In another embodiment, as illustrated in FIG. 2B, there are some objects or products (e.g. object 210), which the user is interested in, on a web page 200 displayed by the display unit 160 of the system 100 when a user views the web page 200. The function for posting a message by an audio signal can be activated by activating an application (e.g. a message posting application) of the invention, receiving a sensor signal from a mobile device, or manipulating a user interface. Then, the user may input an audio signal A2 through the audio receiving unit 120. When the processing unit 110 receives the audio signal A2 inputted by the user, the processing unit 110 may recognize the received audio signal A2, convert the received audio signal A2 to a corresponding string S2, and determine a target object according to the converted string S2 and the display screen. As described in the aforementioned embodiments, the database of the system 100 may store a plurality of identity reference images of multiple objects. The processing unit 110 may capture the display screen to generate an image file, and analyze the image file to generate at least one object images. Then, the processing unit 110 may match the analyzed object images with the identity reference images in the database to generate a matching result, thereby retrieving at least one candidate object having an object image matching or being similar to any identity reference image in the database. In other words, object having object images matching or similar to any identity reference image stored in the database, may be regarded as the candidate object. Then, the processing unit 110 may further determine a target object from the at least one candidate object (i.e. the details will be described later), and automatically generate a message SC2 corresponding to the target object. The processing unit 110 may further automatically post the message SC2 on a social website W2 with the user's account information through the communication unit 130. For example, after determining the target object, the processing unit 110 may retrieve identity reference images which match or are similar to the object image of the target object. In addition, corresponding texts and pictures of each identity reference image can be pre-stored in the database, and the processing unit 110 may set the corresponding texts and pictures of the retrieved identity reference image as a portion of the message SC2.

In some other embodiments, the audio signal sent by the user may comprise information of the target object. After the processing unit 110 converts the audio signal into texts or strings, the processing unit 110 may determine whether a name (e.g. a product name, a store name, or an enterprise name) of the target object is included in the string. Accordingly, when the processing unit 110 determines there is a name of the target object in the string, the processing unit 110 may retrieve the corresponding target object from the display screen according to the name of the target object, and generate a message corresponding to the target object. Then, the processing unit 110 may further post the generated message to a social network through the communication unit 130. Alternatively, when the processing unit 110 determines that there is a name of the target object in the string, the processing unit 110 may automatically search for corresponding data associated with the name of the target object from the network or the database, thereby generating the message corresponding to the target object. However, when the processing unit 110 has converted the audio signal into texts or a string and the processing unit 110 is unable to find a name of the target object, the processing unit 110 may further recognize possible objects from the display screen (e.g. the screen of the web page currently viewed by the user). For example, the processing unit 110 may determine candidate objects from the pictures, the title, or the text description of the web page, and determine a target object from the candidate objects.
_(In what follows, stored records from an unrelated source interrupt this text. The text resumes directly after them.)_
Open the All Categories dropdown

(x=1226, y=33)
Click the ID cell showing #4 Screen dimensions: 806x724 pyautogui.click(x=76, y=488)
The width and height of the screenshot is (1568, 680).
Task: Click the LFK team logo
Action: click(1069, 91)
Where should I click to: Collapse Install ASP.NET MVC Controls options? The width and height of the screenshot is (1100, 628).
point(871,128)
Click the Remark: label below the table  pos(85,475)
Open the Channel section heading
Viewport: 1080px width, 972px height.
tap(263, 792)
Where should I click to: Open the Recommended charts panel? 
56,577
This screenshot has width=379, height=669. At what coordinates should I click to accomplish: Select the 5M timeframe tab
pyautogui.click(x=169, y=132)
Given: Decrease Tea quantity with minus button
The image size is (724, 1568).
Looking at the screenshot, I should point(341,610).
In addition, the processing unit 110 may search for corresponding information of the target object from a communications network through the communication unit 130, thereby generating the message.

When the display screen is a web page, the processing unit 110 may use techniques, such as tag analysis of the web page, snippet information matching, pattern recognition, hyperlink and title matching, and optical character recognition, to determine a target object from the web page currently viewed by the user. For example, a web page is generally written by HTML language or Java scripts, and the processing unit 110 may analyze the syntax of the HTML and Java script source codes of the web page, thereby retrieving positions of each picture and description information of the web page in the screen. The processing unit 110 may perform the techniques, such as tag analysis of the web page, snippet information matching, and hyperlink and/or title matching, thereby obtaining names of possible candidate objects. Then, the processing unit 110 may perform pattern recognition and/or optical character recognition to the pictures of the web page in the display screen, thereby retrieving names and types of the candidate objects and description information in the pictures. When performing pattern recognition, the processing unit 110 may match the image features of the pictures in the screen with the identity reference images in the database, thereby determining whether there are conformed candidate objects.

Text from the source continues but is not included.